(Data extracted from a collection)

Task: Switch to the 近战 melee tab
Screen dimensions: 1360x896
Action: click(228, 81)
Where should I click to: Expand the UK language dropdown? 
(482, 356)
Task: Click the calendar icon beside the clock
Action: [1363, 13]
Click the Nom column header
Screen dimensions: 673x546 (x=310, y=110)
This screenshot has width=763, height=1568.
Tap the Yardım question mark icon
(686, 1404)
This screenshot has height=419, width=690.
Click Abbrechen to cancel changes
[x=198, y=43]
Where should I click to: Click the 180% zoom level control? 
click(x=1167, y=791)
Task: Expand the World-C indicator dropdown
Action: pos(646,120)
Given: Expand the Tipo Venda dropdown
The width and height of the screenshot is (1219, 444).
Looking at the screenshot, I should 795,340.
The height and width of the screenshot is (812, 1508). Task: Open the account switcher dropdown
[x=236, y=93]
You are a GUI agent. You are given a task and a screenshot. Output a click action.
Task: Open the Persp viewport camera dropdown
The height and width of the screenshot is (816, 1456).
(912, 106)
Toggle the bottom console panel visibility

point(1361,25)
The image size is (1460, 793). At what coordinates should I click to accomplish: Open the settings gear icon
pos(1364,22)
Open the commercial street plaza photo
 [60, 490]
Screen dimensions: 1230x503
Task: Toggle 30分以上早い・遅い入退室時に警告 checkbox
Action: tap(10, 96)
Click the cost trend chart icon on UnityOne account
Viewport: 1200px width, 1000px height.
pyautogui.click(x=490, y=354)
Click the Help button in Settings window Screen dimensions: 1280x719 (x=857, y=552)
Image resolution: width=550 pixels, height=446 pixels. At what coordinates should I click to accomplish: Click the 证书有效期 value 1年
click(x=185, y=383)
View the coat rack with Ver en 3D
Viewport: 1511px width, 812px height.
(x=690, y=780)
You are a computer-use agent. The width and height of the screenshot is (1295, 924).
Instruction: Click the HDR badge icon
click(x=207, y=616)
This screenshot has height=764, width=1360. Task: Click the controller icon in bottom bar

Stated problem:
Which lines of the records above contain the word "should"? Pick out each of those lines and copy it.

Full answer:
Where should I click to: Expand the UK language dropdown? 
Where should I click to: Click the 180% zoom level control? 
Looking at the screenshot, I should 795,340.
The image size is (1460, 793). At what coordinates should I click to accomplish: Open the settings gear icon
Image resolution: width=550 pixels, height=446 pixels. At what coordinates should I click to accomplish: Click the 证书有效期 value 1年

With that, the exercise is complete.